Giulia riposa in pace

Racconto per il concorso "300 Parole Per Un Incubo", 2004 - edizione 3

La confessione resa dal Bellini, m'indignò; ancora una notizia di violenza familiare, in una pagina di cronaca provinciale. Nessuno non si era accorto di niente. Addirittura il parroco, alle domande di un giornalista, aveva detto: "Il Bellini... Oh mio Dio, è un buon padre, un onesto lavoratore".
Il corpo di Giulia riversava a terra. L'aria putrida di morte, era pervasa da un nugolo d'insetti. Nei giorni successivi al suo decesso, gli animali avevano tirato via a brandelli la tenera carne che ora pendeva dalle pareti delle ossa. La stagione era tarda per le mosche, eppure quella mattina, erano tutte lì, come se avessero concordato un appuntamento. Si rotolavano, si dimenavano su quel corpo logoro di ferite. Sentivo le loro esili voci, mentre consumavano nell'irrequietezza il lauto pasto. Tutto era immobile e quieto, un cattivo odore filtrava le mie narici, nemmeno un alito di vento a mitigare l'olezzo.
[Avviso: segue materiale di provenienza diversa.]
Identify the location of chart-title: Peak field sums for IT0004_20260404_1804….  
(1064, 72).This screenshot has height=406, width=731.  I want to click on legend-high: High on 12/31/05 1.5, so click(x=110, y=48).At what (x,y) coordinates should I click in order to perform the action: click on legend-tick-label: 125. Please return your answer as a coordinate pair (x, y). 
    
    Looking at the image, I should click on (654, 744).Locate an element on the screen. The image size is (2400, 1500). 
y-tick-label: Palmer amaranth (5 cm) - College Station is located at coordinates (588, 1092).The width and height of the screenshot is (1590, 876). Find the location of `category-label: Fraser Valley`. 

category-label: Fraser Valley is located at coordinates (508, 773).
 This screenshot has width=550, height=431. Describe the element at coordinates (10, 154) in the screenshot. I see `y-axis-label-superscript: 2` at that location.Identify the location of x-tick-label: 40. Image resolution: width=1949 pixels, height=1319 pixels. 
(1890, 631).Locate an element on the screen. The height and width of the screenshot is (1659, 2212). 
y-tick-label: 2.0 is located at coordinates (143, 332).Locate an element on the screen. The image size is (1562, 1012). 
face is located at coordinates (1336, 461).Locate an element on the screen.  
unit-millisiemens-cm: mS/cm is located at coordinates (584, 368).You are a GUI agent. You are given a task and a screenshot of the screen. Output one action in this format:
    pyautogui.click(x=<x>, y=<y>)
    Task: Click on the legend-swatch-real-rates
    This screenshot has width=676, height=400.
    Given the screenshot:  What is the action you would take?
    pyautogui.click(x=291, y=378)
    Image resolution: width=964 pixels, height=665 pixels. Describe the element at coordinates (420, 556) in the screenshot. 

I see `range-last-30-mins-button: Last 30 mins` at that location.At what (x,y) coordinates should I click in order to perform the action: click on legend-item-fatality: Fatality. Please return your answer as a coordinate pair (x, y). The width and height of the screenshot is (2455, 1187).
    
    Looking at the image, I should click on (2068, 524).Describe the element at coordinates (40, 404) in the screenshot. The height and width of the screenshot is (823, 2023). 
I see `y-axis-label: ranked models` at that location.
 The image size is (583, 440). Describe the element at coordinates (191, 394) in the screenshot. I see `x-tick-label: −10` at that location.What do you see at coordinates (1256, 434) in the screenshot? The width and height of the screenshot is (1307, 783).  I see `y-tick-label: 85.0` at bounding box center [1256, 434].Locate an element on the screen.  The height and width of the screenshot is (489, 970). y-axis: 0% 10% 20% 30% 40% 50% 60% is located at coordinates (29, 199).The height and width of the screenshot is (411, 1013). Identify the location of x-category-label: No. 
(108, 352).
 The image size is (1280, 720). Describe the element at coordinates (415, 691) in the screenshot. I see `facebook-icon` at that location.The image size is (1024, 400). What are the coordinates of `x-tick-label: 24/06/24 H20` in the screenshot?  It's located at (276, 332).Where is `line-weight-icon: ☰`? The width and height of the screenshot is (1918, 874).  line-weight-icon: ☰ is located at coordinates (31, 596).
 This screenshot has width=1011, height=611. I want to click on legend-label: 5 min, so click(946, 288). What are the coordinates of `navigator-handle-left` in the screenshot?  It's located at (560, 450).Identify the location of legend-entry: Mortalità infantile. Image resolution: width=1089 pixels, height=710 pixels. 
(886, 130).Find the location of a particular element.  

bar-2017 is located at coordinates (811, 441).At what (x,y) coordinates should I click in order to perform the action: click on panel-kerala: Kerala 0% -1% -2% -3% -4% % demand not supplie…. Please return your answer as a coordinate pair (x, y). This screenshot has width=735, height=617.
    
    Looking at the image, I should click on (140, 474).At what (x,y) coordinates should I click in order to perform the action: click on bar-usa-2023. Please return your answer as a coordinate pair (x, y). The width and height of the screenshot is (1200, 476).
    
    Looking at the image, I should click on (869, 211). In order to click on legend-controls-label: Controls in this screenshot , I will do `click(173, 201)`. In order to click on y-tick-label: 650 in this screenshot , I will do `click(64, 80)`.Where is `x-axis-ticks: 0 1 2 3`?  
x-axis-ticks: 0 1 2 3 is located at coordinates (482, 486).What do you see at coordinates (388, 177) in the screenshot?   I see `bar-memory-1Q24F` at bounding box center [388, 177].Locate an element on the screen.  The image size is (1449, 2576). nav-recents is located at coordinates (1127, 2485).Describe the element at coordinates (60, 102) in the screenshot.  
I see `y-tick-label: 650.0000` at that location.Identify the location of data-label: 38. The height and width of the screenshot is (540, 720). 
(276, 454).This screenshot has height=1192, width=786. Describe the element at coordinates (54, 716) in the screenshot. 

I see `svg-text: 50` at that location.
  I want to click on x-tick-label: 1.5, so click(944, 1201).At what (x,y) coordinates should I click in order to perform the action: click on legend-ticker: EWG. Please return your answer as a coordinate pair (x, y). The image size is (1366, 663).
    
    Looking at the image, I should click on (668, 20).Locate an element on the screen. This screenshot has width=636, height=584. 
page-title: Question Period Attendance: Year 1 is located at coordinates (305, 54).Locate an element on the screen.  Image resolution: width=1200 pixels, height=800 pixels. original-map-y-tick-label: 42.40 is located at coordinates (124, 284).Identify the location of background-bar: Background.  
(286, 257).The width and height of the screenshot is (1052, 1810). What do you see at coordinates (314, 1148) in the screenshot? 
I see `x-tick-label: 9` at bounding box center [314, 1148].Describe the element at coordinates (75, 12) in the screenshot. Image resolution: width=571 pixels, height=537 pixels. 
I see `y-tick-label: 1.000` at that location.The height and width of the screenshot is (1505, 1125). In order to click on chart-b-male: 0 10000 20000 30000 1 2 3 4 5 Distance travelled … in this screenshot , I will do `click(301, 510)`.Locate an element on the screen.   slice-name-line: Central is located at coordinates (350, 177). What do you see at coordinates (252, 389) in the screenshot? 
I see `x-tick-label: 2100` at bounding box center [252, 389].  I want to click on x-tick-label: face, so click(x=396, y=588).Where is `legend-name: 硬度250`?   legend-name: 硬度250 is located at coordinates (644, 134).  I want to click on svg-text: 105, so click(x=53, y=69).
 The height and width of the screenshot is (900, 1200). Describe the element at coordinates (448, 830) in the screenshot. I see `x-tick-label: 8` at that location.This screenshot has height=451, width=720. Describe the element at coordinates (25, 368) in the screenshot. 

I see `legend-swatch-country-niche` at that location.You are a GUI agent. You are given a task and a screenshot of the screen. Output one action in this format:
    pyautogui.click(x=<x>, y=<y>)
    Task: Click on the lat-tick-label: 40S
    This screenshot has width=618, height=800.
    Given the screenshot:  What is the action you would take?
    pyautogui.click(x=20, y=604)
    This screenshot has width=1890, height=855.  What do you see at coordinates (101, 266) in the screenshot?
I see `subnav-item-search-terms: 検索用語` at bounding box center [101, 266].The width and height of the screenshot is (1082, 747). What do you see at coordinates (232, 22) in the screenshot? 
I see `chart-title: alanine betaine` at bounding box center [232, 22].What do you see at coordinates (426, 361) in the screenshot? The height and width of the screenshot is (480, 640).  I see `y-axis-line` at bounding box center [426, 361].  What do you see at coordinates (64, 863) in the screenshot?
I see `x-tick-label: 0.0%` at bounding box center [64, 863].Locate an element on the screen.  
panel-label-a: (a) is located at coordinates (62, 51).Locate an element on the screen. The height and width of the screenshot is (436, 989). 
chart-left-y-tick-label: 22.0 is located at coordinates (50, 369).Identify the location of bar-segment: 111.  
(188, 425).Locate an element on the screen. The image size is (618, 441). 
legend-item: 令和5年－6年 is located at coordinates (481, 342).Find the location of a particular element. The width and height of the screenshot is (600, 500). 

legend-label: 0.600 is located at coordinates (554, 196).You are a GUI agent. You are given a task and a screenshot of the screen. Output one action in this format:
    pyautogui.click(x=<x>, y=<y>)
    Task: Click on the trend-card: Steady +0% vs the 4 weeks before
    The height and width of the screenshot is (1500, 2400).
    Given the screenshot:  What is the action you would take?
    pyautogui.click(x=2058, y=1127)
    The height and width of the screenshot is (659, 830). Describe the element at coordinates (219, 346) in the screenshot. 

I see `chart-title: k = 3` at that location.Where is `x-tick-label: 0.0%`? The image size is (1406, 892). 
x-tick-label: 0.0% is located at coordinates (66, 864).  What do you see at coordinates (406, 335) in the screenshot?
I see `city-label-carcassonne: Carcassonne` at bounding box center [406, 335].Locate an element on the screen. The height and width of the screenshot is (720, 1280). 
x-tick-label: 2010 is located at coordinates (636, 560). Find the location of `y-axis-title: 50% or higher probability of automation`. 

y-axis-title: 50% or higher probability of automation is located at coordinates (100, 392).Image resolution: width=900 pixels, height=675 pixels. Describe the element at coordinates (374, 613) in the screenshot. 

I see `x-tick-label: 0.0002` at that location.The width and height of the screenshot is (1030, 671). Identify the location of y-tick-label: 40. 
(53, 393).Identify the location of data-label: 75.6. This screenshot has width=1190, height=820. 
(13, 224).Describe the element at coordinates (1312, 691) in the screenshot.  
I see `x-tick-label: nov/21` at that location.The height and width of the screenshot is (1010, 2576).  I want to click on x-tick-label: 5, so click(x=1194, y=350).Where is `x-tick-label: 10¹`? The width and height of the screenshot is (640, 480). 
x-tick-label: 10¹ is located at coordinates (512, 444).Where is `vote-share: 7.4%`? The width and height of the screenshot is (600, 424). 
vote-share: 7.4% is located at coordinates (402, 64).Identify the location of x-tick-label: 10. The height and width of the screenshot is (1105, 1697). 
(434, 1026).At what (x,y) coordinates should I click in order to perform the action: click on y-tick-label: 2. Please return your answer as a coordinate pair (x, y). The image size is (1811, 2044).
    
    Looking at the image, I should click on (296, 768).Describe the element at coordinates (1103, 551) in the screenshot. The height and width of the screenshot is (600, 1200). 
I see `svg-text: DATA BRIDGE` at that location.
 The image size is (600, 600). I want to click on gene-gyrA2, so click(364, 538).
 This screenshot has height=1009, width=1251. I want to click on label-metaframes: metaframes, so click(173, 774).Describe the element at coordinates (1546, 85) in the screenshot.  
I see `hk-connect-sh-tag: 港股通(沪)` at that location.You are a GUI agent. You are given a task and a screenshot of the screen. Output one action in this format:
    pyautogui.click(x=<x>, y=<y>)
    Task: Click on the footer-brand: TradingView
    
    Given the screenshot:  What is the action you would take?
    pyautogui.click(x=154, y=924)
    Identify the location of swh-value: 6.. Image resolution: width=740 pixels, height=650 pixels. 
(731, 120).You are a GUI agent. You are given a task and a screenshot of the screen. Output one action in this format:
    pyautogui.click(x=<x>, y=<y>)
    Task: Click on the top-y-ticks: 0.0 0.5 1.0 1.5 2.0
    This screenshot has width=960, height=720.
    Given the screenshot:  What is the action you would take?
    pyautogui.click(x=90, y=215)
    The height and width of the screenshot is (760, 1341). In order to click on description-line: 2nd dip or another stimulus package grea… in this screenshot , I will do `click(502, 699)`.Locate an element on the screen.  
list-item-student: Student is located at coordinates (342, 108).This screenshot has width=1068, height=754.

Il rigurgito della birra, bevuta la sera prima, mi saliva alla gola. Che sensazione rivoltante. Mi sentivo il relitto di un galleggiante naufragato, ma riuscii lo stesso a scattare le foto, e ad avvicinarmi alla carcassa umana senza vomitare.
Secondo la ricostruzione degli inquirenti, il Bellini aveva agito sotto l'estatica ebrietà di sostanze stupefacenti. Con natura malvagia, si era lanciato sulla piccola Giulia, privandola dei suoi vestiti, strappandole l'ultimo respiro, fino a separarsene in una discarica abusiva.
Per mesi ricorsi ad ansiolitici, per allontanarmi dal pensiero l'immagine di quella bambina, che si dimenava in cerca d'aiuto e assopire una voce disperata che non proveniva da bocca vivente. Giulia, mandava gemiti strazianti, pianti convulsi, urla lancinanti.
Bellini morì in carcere, qualche anno dopo la sua condanna. Dal quel giorno i miei sonni, non furono più tormentati dalla presenza di Giulia. E' come se, con la scomparsa del padre, avesse ritrovato la sua dimensione.